我为另一个答案创建了一个实现,因为它回答了这个问题,而且比这里的其他解决方案更优雅,所以这里是:
1 2 3 4 5 6 7 8 9 | def get_subclasses(cls): """returns all subclasses of argument, cls""" if issubclass(cls, type): subclasses = cls.__subclasses__(cls) else: subclasses = cls.__subclasses__() for subclass in subclasses: subclasses.extend(get_subclasses(subclass)) return subclasses |
用途:
1 2 3 4 5 6 7 8 9 10 11 12 | >>> import pprint >>> list_of_classes = get_subclasses(int) >>> pprint.pprint(list_of_classes) [<class 'bool'>, <enum 'IntEnum'>, <enum 'IntFlag'>, <class 'sre_constants._NamedIntConstant'>, <class 'subprocess.Handle'>, <enum '_ParameterKind'>, <enum 'Signals'>, <enum 'Handlers'>, <enum 'RegexFlag'>] |
这里有一个没有递归的版本:
1 2 3 4 5 6 7 8 9 10 11 12 13 14 15 | def get_subclasses_gen(cls): def _subclasses(classes, seen): while True: subclasses = sum((x.__subclasses__() for x in classes), []) yield from classes yield from seen found = [] if not subclasses: return classes = subclasses seen = found return _subclasses([cls], []) |
这与其他实现的不同之处在于,它返回原始类。这是因为它简化了代码,并且:
1 2 3 4 | class Ham(object): pass assert(issubclass(Ham, Ham)) # True |
如果get_子类_gen看起来有点奇怪,那是因为它是通过将尾部递归实现转换为循环生成器创建的:
1 2 3 4 5 6 7 8 9 10 11 | def get_subclasses(cls): def _subclasses(classes, seen): subclasses = sum(*(frozenset(x.__subclasses__()) for x in classes)) found = classes + seen if not subclasses: return found return _subclasses(subclasses, found) return _subclasses([cls], []) |
这不是一个很好的答案,比如使用特殊建筑工程师1〔9〕类方法,这类方法@unutbu mentions,所以我将它作为一种练习。函数定义返回一个字典,该字典映射所有子类的名称,并将它们归还给子类。

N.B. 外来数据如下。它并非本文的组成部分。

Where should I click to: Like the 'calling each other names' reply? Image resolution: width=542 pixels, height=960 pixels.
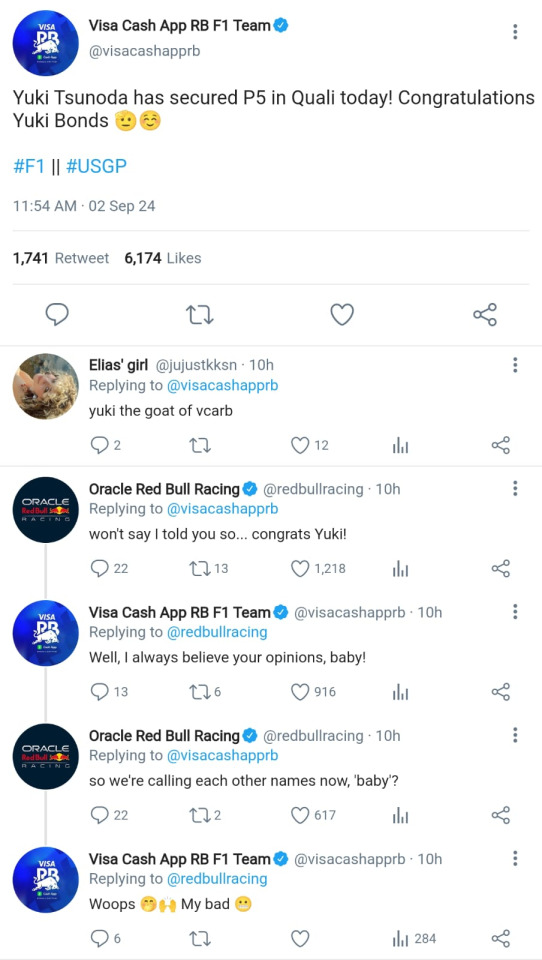pyautogui.click(x=299, y=815)
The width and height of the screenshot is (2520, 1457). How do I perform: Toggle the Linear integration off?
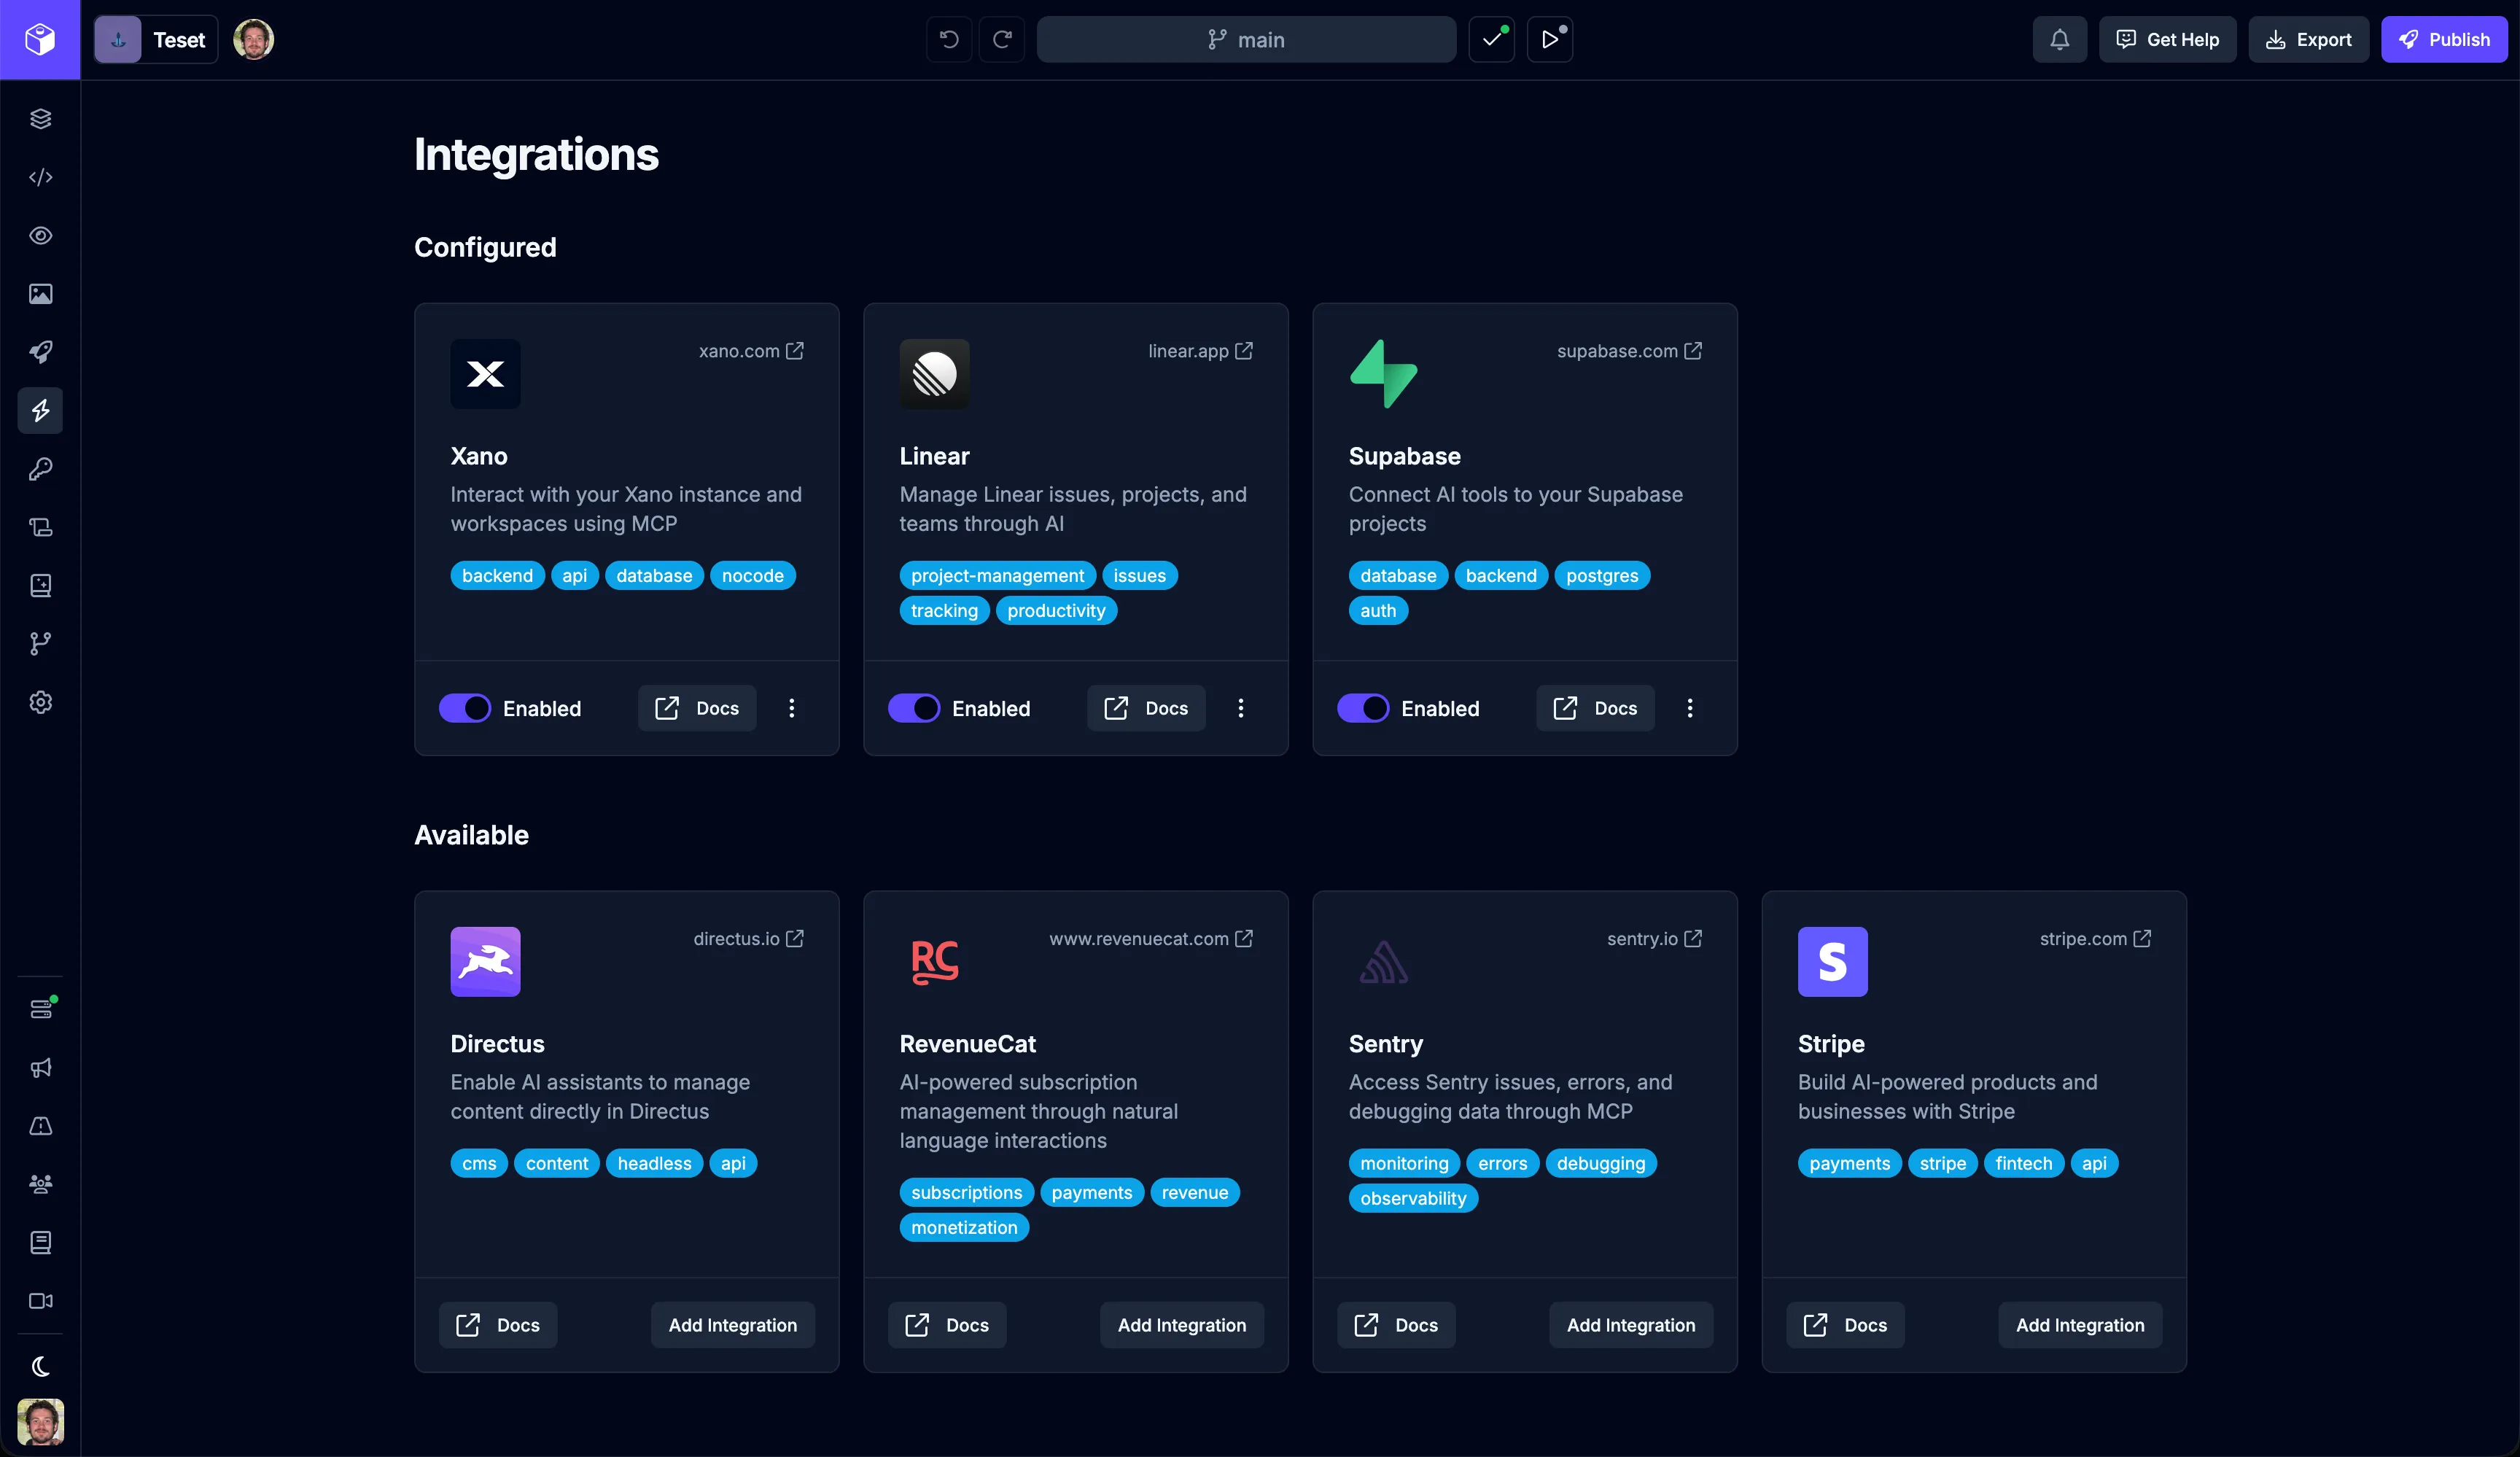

1 2 3 4 5 6 7 8 9 10 11 12 13 14 15 16 17 18 19 20 21 22 23 24 25 26 | def traced_subclass(baseclass): class _SubclassTracer(type): def __new__(cls, classname, bases, classdict): obj = type(classname, bases, classdict) if baseclass in bases: # sanity check attrname = '_%s__derived' % baseclass.__name__ derived = getattr(baseclass, attrname, {}) derived.update( {classname:obj} ) setattr(baseclass, attrname, derived) return obj return _SubclassTracer def subclasses(baseclass): attrname = '_%s__derived' % baseclass.__name__ return getattr(baseclass, attrname, None) class BaseClass(object): pass class SubclassA(BaseClass): __metaclass__ = traced_subclass(BaseClass) class SubclassB(BaseClass): __metaclass__ = traced_subclass(BaseClass) print subclasses(BaseClass) |
输出
1 2 | {'SubclassB': <class '__main__.SubclassB'>, 'SubclassA': <class '__main__.SubclassA'>} |
我无法想象它的真实世界用例,但一种健壮的方法(即使是在Python2旧样式类上)是扫描全局名称空间:
1 2 3 4 5 6 7 8 9 10 | def has_children(cls): g = globals().copy() # use a copy to make sure it will not change during iteration g.update(locals()) # add local symbols for k, v in g.items(): # iterate over all globals object try: if (v is not cls) and issubclass(v, cls): # found a strict sub class? return True except TypeError: # issubclass raises a TypeError if arg is not a class... pass return False |
它适用于python 2新样式类和python 3类以及python 2经典类。